Algumas delas são mulheres sofridas, da periferia da cidade, algumas até com um (pausa na fala), habilidade de cabelereira, de manicure, de sacoleira de vender roupas, mas que no envolvimento com o companheiro que também tem envolvimento com roubos, com os assaltos, terminam deixando de mão essa atividade lícita, essa habilidade que ela possui para se dedicar a criminalidade acredita na perspectiva ilusória que o ganho financeiro é maior, e aí acabam se complicando, ficam respondendo processos, aí depois tem mais outro processo, e quando vê já se enveredou pelo mundo da criminalidade. Deixou a perspectiva de uma vida lícita e regular como cabelereira, como manicure, como vendedora de diversos produtos e aí se enveredam completamente na criminalidade. E aí mais uma vez eu digo: Onde está o Estado que não chega junto dessas comunidades, onde essas mulheres moram, dessas pessoas novas, oferendo oportunidade de capacitá-las e estar ali presente, capacitá-las para o mercado de trabalho, oferecendo cursos técnicos, oferecendo educação pedagógica, enfim, várias oportunidades para que elas não optem pelo caminho fácil da criminalidade. Eu acho assim também uma omissão do Estado propiciar às mulheres e às pessoas de modo geral que vivem nessas periferias. A opção pela criminalidade, não justifica, não justifica, mas o fato de um sujeito se ver sem uma perspectiva de uma qualificação profissional, ele se torna vulnerável à ação dos criminosos que arregimentam para a criminalidade, criminosos esses que exercem uma influência muito forte na comunidade, a ponto até de determinar comportamentos, expulsar pessoas que acham inconvenientes, ou que acham que sejam informantes da polícia.

Para o entrevistado, a vulnerabilidade desses indivíduos se dá basicamente pela atuação do tráfico e pela falta de educação das pessoas que moram nessas comunidades e que delas não podem sair.

A perspectiva é de saída desses lugares a partir do momento que algum membro adquire qualificação suficiente para ir par “um lugar melhor”, porque ali não é possível viver em paz.

É o tráfico, basicamente, o tráfico de drogas e a falta da oportunidade dessas pessoas, que não tem uma capacitação profissional, não tem uma educação que lhe permita galgar coisa melhor, sair daquela comunidade, entendeu? Ir para um lugar melhor em que ele possa viver em paz sem a pressão dos comandantes do tráfico. Então essas comunidades ficam reféns, à revelia dos criminosos.

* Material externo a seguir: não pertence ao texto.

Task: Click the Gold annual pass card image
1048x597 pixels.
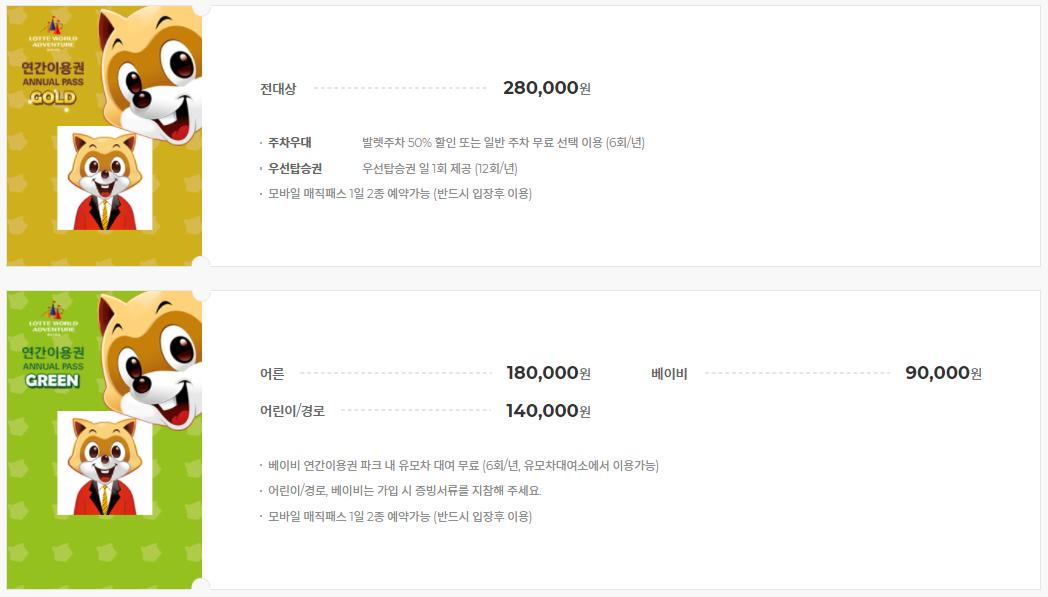Action: 104,136
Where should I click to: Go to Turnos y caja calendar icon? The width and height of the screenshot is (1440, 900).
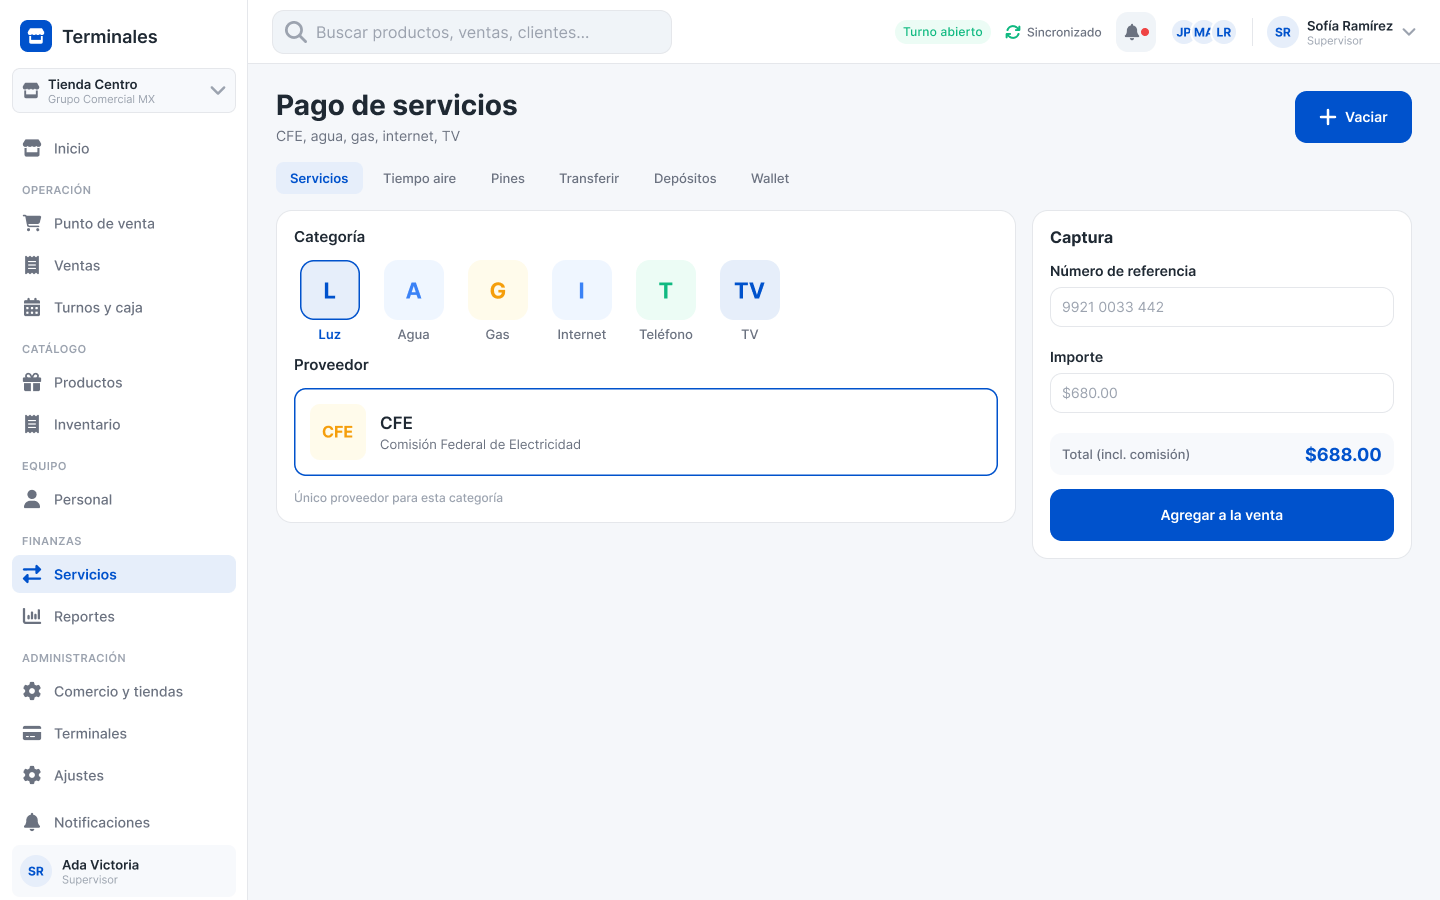pos(32,307)
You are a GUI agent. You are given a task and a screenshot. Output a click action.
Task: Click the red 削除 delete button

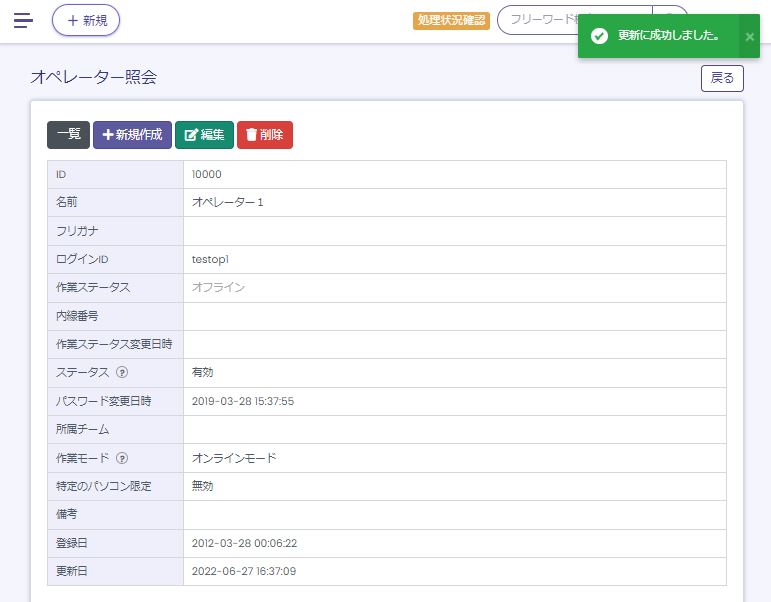click(x=265, y=135)
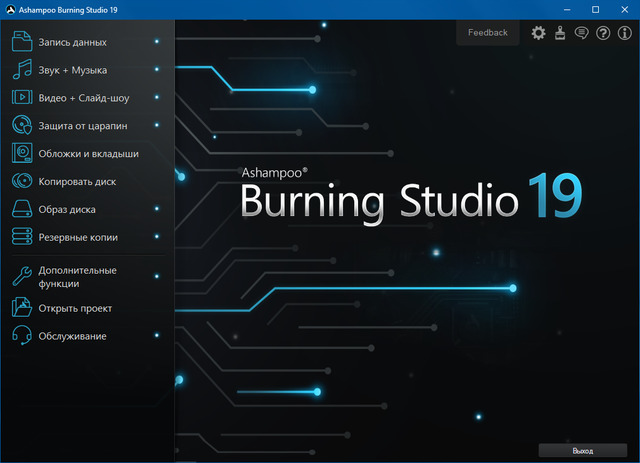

Ao final da entrevista, perguntei se ele gostaria de acrescentar alguma coisa fora as perguntas que eu havia feito, ele novamente responde na perspectiva de mudança da sociedade a partir do cumprimento das leis.

Devemos acreditar em Deus, em primeiro lugar (porque sou católico), e acreditar na humanidade também, nós vamos mudar essa sociedade, que ainda vale a pena ser honesto, ser ético, que vale a pena cumprir a lei, apesar de todo esse lamaçal que a gente vê na classe dominante, na classe política. Nós não devemos ver isso como um exemplo negativo e, volto a repetir, que vale a pena ser honesto, ser honrado, sempre praticar o direito e a justiça.

O entrevistado acredita ter uma missão com a sociedade, mas considera que aqueles que trilharam o “caminho da criminalidade” estão fora dessa sociedade honesta. A prisão funciona e deve ser mantida como está.

Os lugares em que se concentram essa criminalidade devem ser deixados, lá estão só aqueles que não tiveram uma oportunidade de melhorar de vida, de ir para um lugar de paz. A criminalidade, para ele, arregimenta jovens que esperam o ganho fácil com esse caminho.